The codebase is benchmark code for audio-visual sound event localization and detection (SELD) in STARSS23: An Audio-Visual Dataset of Spatial Recordings of Real Scenes with Spatiotemporal Annotations of Sound Events. Please check the paper of STARSS23 for details missing in this repository.
Also, the codebase is used as baseline code in DCASE 2023 SELD Task Track B Audio-Visual Inference.
The baseline system for the audio-visual SELD task has similar architecture to an audio-only SELD system based on SELDnet [2] and multiple activity-coupled Cartesian direction of arrival (Multi-ACCDOA) [3].
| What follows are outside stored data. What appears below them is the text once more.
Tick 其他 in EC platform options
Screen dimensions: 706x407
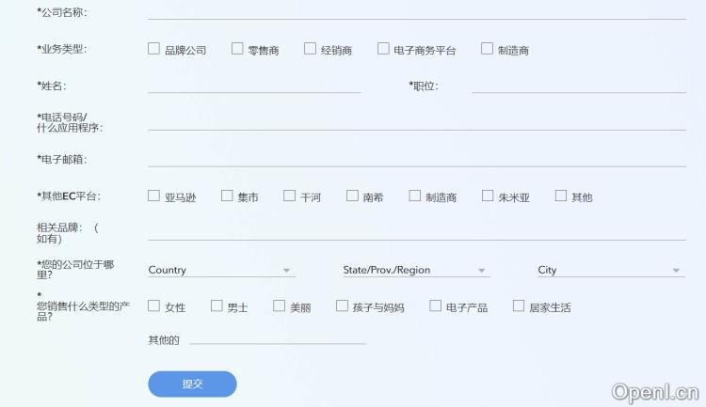(561, 196)
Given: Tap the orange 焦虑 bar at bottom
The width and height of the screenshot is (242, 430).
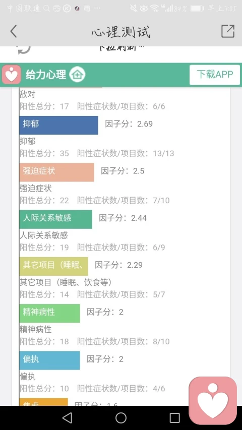Looking at the screenshot, I should [44, 402].
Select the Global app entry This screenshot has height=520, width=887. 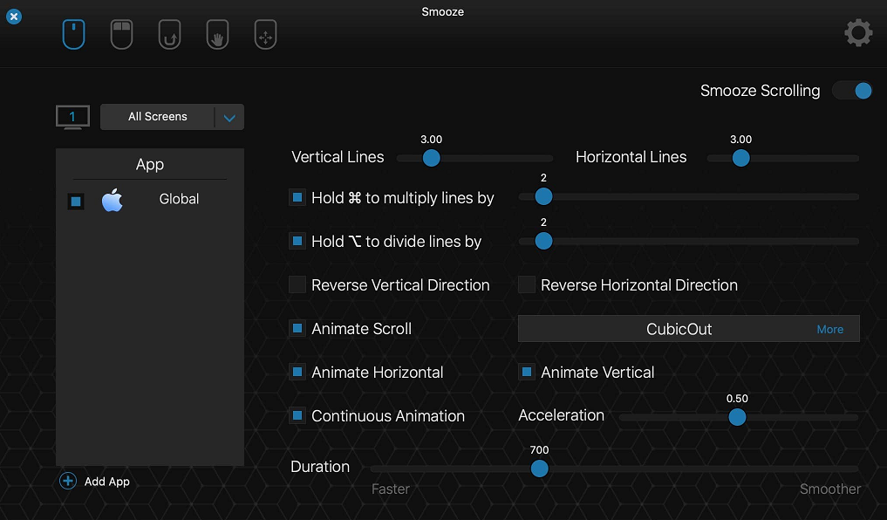150,200
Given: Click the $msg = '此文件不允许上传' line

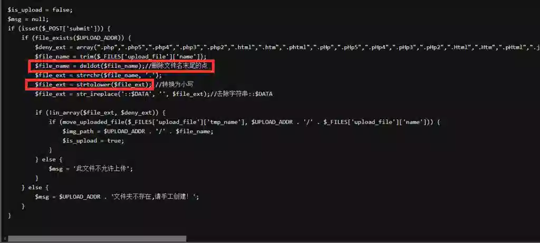Looking at the screenshot, I should point(91,169).
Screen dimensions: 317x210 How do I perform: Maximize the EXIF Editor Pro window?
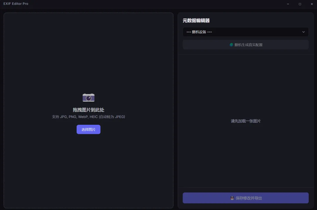(300, 4)
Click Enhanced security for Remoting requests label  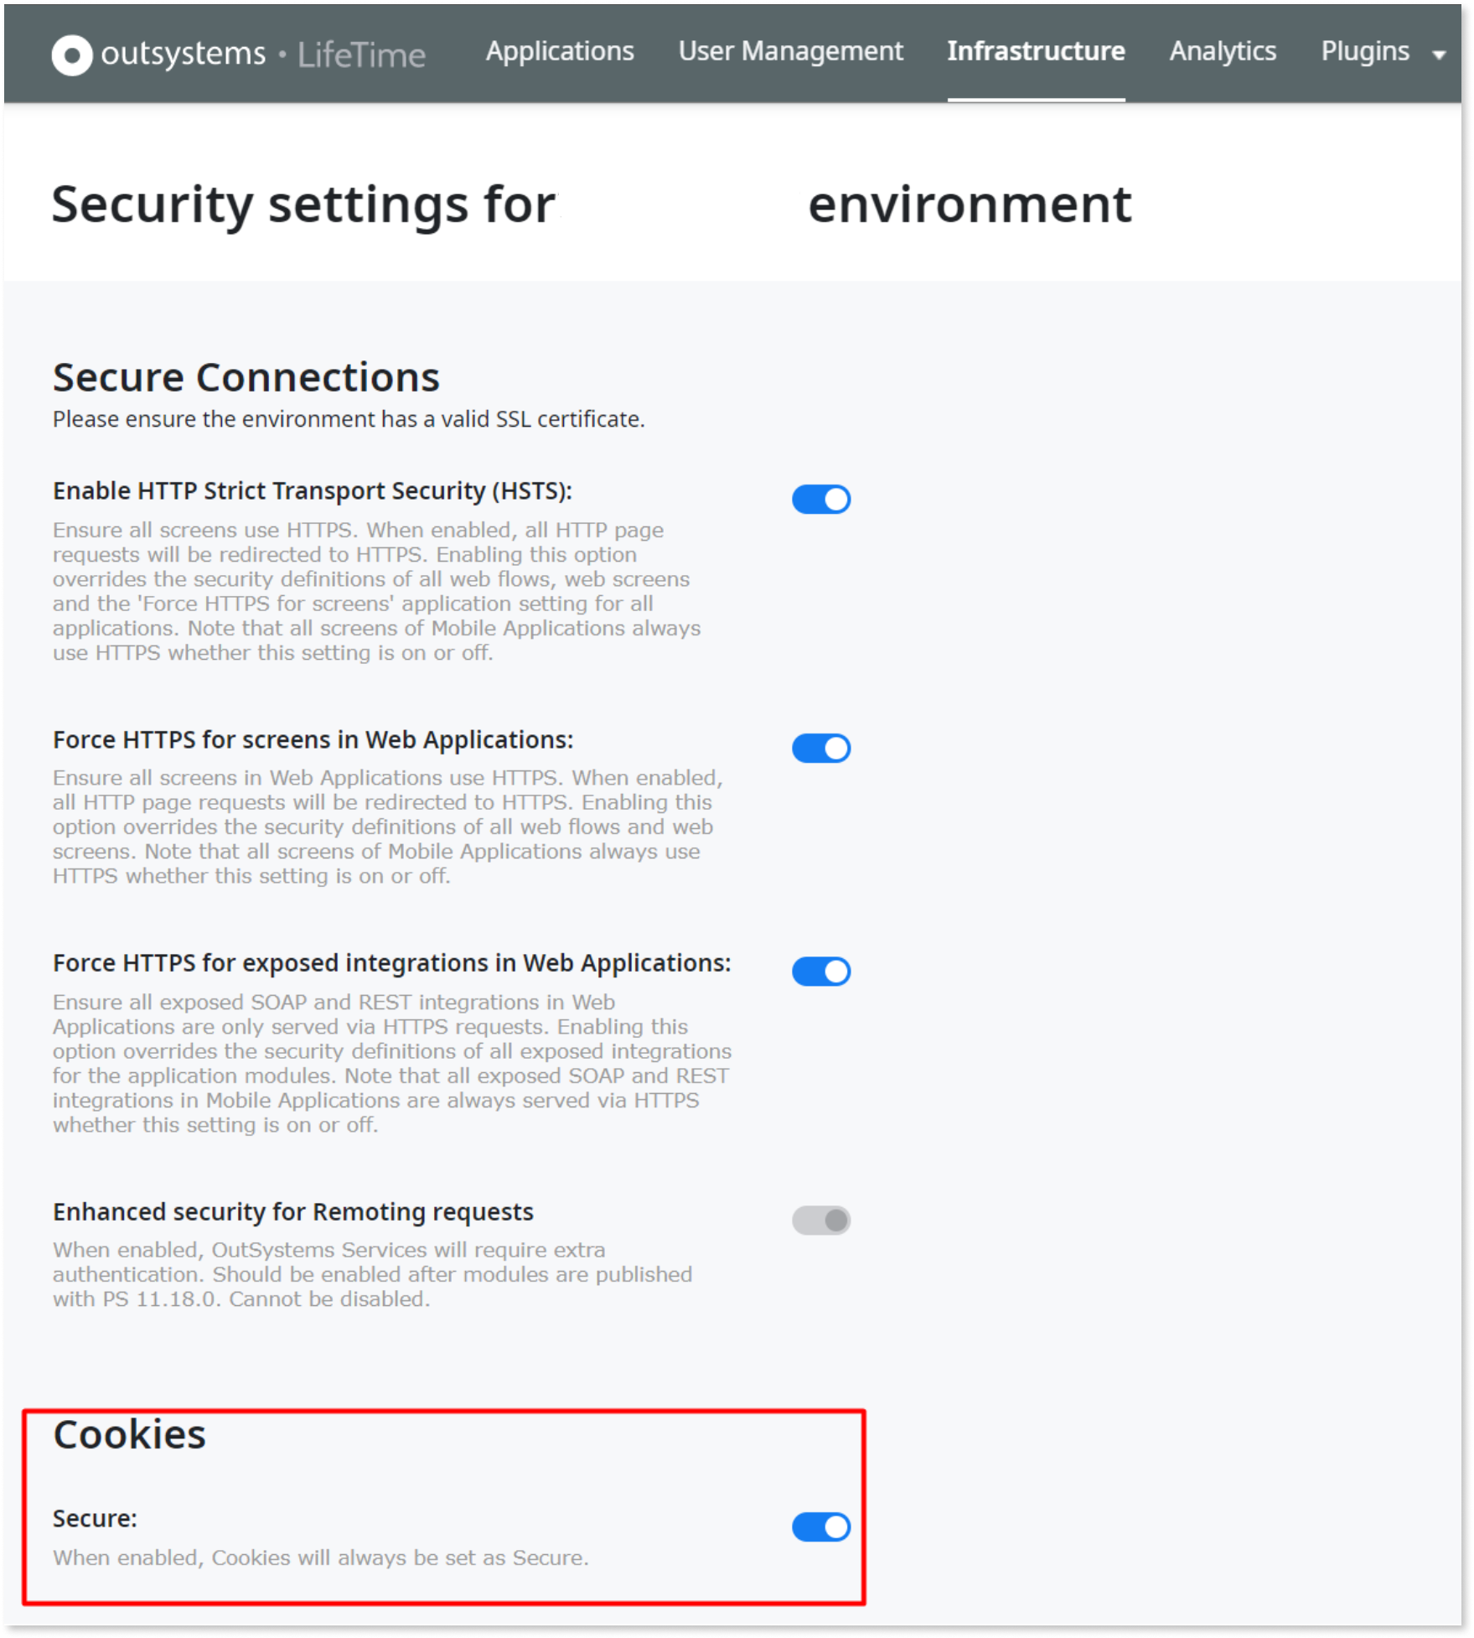[293, 1212]
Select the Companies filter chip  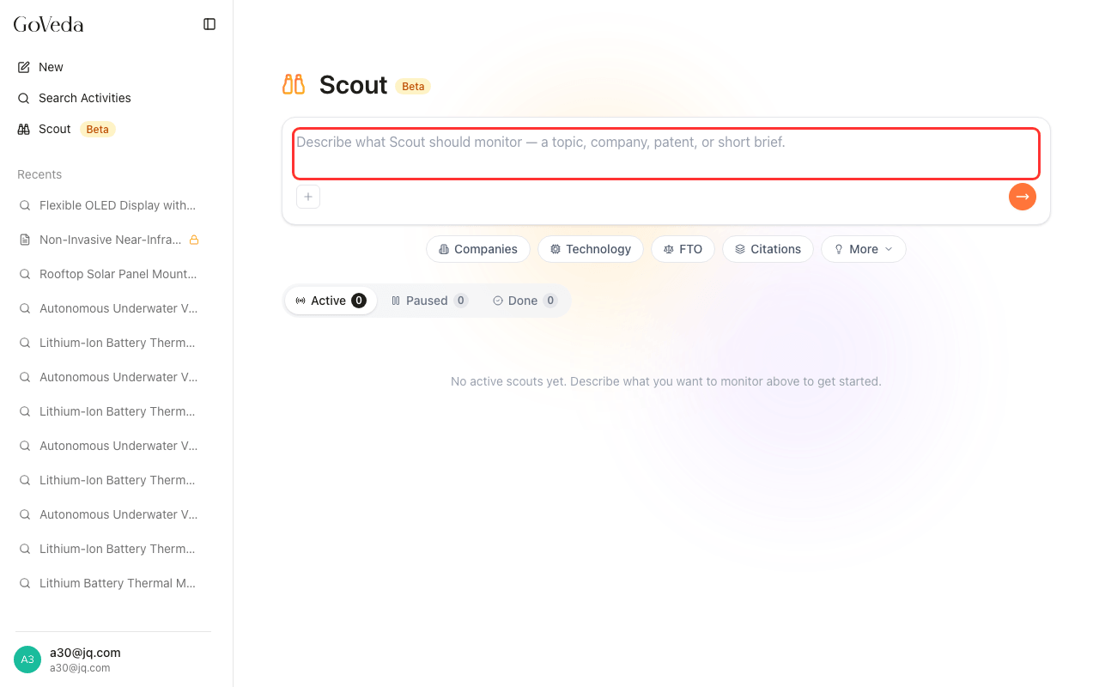pyautogui.click(x=478, y=249)
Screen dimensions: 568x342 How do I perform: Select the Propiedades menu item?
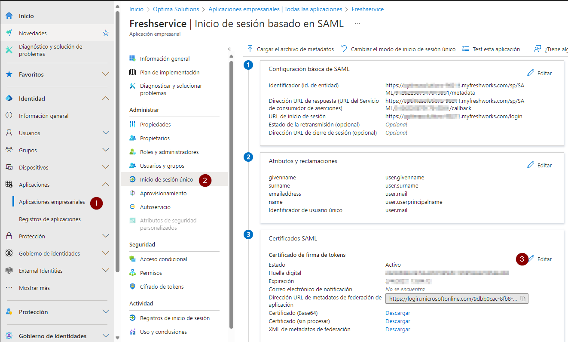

Before the audio-visual SELD system, here is a summary of the audio-only SELD system. The input is multichannel audio, from which the different acoustic features are extracted based on the input format of the audio. The audio-only system takes a sequence of consecutive feature-frames and predicts all the active sound event classes for each of the input frame along with their respective spatial location, producing the temporal activity and DOA trajectory for each sound event class. In particular, a convolutional recurrent neural network (CRNN) is used to map the frame sequence to a Multi-ACCDOA sequence output which encodes both sound event detection (SED) and direction of arrival (DOA) estimates in the continuous 3D space as a multi-output regression task. The CNN part encodes the audio features to audio embeddings, and then the RNN and fully-connected layers (FCs) decode the embedding sequence to the Multi-ACCDOA sequence. Each sound event class in the Multi-ACCDOA output is represented by three regressors that estimate the Cartesian coordinates x, y and z axes of the DOA around the microphone. If the vector length represented by x, y and z coordinates are greater than a threshold, the sound event is considered to be active, and the corresponding x, y, and z values are considered as its predicted DOA.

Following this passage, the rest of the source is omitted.